In this article, we address the use of evidence to inform judgements about the balance between the pros and cons of policy and programme options. We suggest five questions that can be considered when making these judgements. These are: 1. What are the options that are being compared? 2. What are the most important potential outcomes of the options being compared? 3. What is the best estimate of the impact of the options being compared for each important outcome? 4. How confident can policymakers and others be in the estimated impacts? 5. Is a formal economic model likely to facilitate decision making?
This article is part of a series written for people responsible for making decisions about health policies and programmes and for those who support these decision makers.
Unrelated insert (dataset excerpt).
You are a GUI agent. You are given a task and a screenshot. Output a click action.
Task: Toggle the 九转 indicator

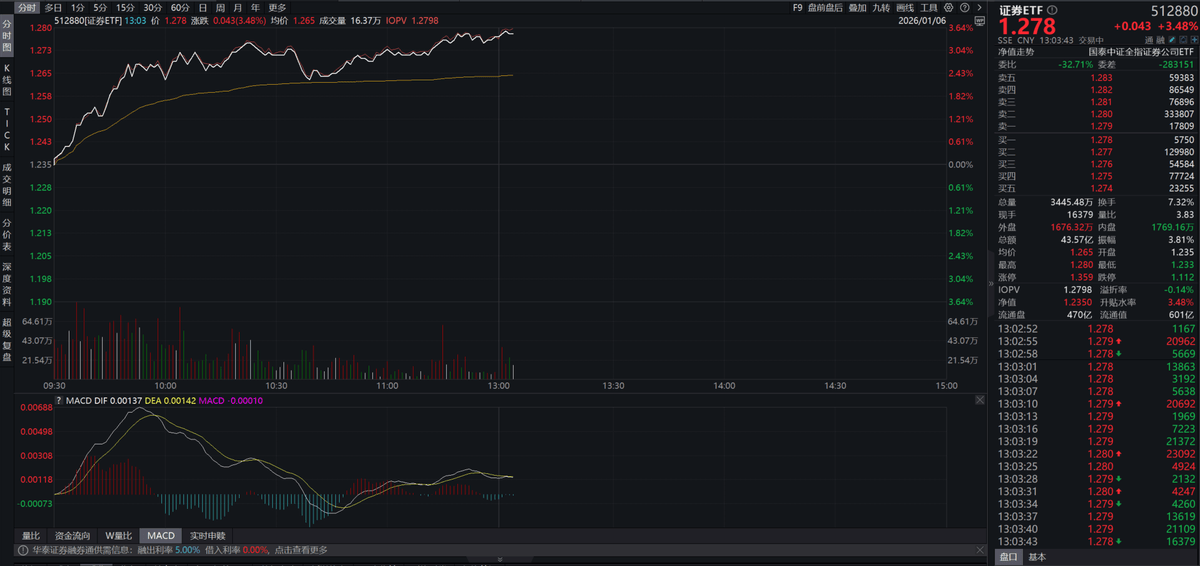pyautogui.click(x=881, y=7)
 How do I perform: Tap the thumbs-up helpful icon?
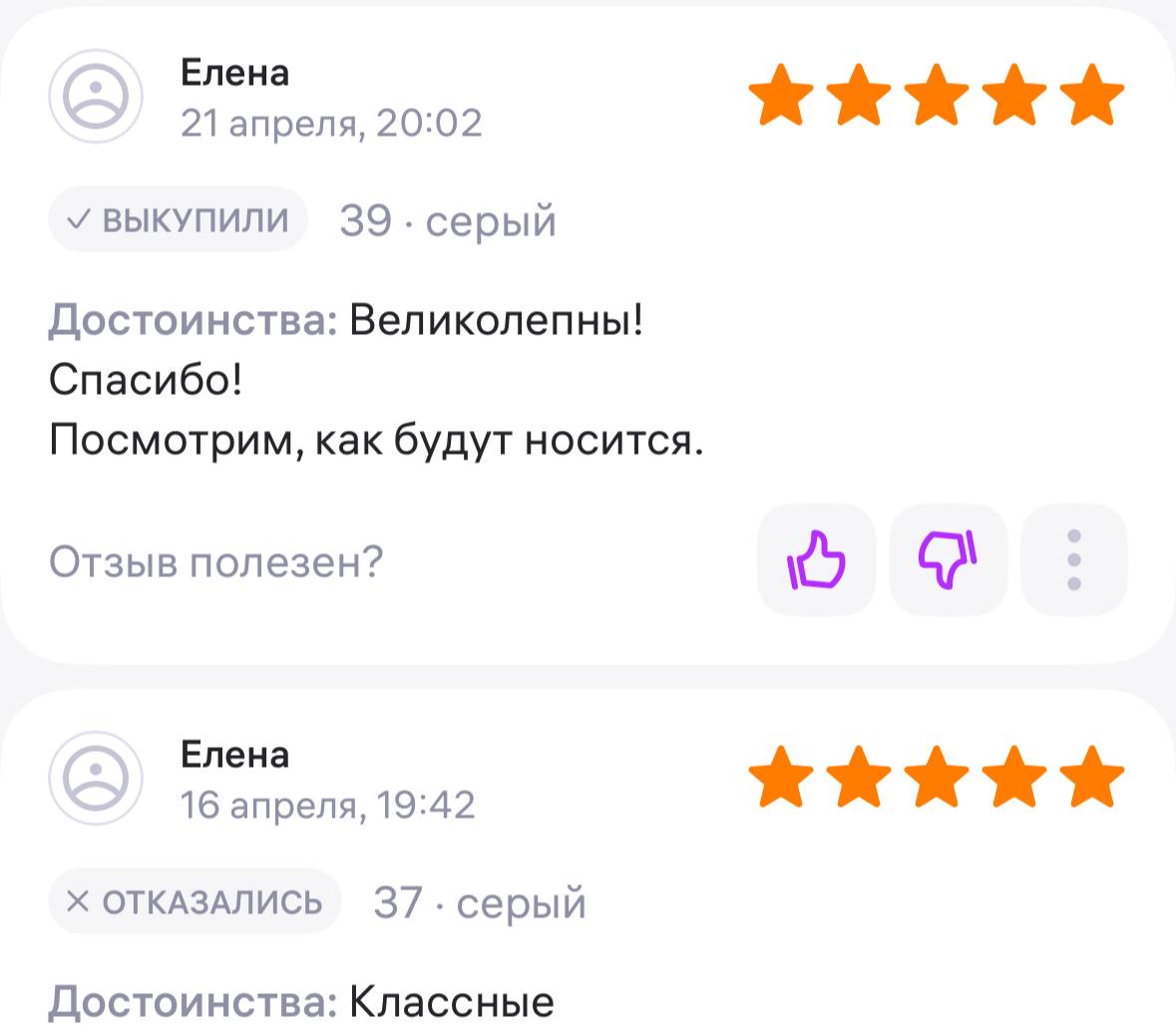pos(817,560)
The series is intended to help such people ensure that their decisions are well informed by the best available research evidence. The SUPPORT tools and the ways in which they can be used are described in more detail in the Introduction to this series . A glossary for the entire series is attached to each article (see Additional File 1). Links to Spanish, Portuguese, French and Chinese translations of this series can be found on the SUPPORT website http://www.support-collaboration.org. Feedback about how to improve the tools in this series is welcome and should be sent to: STP@nokc.no.
You work in the Ministry of Health. The Minister of Health has asked you to present a summary of the expected benefits, harms and costs of an important change in health policy that is being considered.
In this article, we suggest five questions that policymakers and those who support them can ask when considering how to ensure that judgements about the pros and cons of health policy and programme options are well-informed by research evidence. Such questions can be asked, for instance, in scenarios, such as the one described above.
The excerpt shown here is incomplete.